Giovanni Astengo

Giovanni Astengo (1972) es poeta contemplativo, viajero por dentro, embarcado en una balandra, cuyo único mástil es la palabra ahondada con sensibilidad. Los versos propios son animados soliloquios a partir de sí y de otros autores, con quienes establece una continuidad vibrátil alimentada de admiración y desasosiego. Todos acogen consonancias y esquivez, especialmente de lo fugaz.
El recuerdo de un episodio, de un sitio, de alguien, bástanle a manifestar el estado anímico con que percibe el mundo y acepta definirse en él: soledad que únicamente en la reminiscencia pareciera coincidir consigo y, desde ella, la solvencia de los poemas.
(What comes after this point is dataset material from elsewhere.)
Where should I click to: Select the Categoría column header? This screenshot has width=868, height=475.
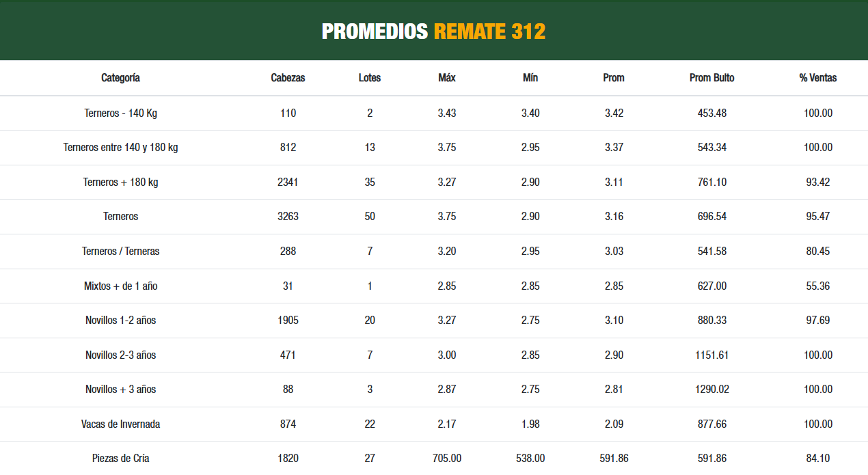pyautogui.click(x=120, y=78)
Y éstos son clave, incisiones en el pecho del tiempo, mientras la simultaneidad y los contrastes de la existencia continúan, multiplican variaciones que se comprueban en el tono interno y navegante:
Estas islas no son sólo un nombre/ ni siquiera un poema escrito en una sala de costura/ En esta isla los viejos piratas desertan/ y los locos bailan en las colinas al ritmo del amanecer/ Mientras yo temo desaparecer/ en los espejos de estos bares de Chile. (Isla desertores)

Tres espacios son distinguibles en la obra. El mar invita a esa travesía larga en el oleaje de la memoria y de los paradigmas emocionales; el territorio citadino con sus instalaciones revisitadas: Metro, bares, calles de coloquios y sorprendentes episodios de hallazgos que un libro, una pieza musical o el cine colaboran a ceñir momentos cuando algunos legaran un dicho, un gesto, una ausencia; el tercero—decisivo por demás– es la fragua interna del temblor poético. Es esta la encargada de acercar, en intensa escritura, la condensación de la conciencia que, en este libro, es evocar, sentir, comprobar, establecer vinculaciones y desbordar todo ello.
Al primer rayo del sol/ ya no estamos solos/ El milagro de una araña y un tulipán/ te dice que aún estás vivo y todo sigue en su lugar/ A primer rayo de sol/ rejuvenecen las hebras del tiempo/ y ya no estamos solos. (La araña y el tulipán)

Cierto, el poema es un espacio hasta donde convergen largos caminos, ásperas y plácidas topografías. En ese trecho de verso tras verso, en ese rito de escuchar la voz interior y de atesorar fragmentos de un gran manuscrito en desarrollo, muestran la existencia como un acontecer en penumbras, un enigma menesteroso de esclarecimiento. Un poeta como lo es Giovanni Astengo alcanza lo principal: el repertorio aludido o el reconocible–puntos de apoyo externo de sus textos– los convierte en resonancias y en propagación de emanaciones. Trasluces vibratorias.
Te amo en cada estación de Metro/ y en todas las playas/ No me gustan las señales de ruta/ aún así las sigo para encontrarte/ Te amo en cada parte/ porque cada parte es un universo en expansión.

Obra excelente. Que prosiga la travesía de esta balandra y de este poeta. “Y el ruiseñor de Keats que nunca dejará de cantar”.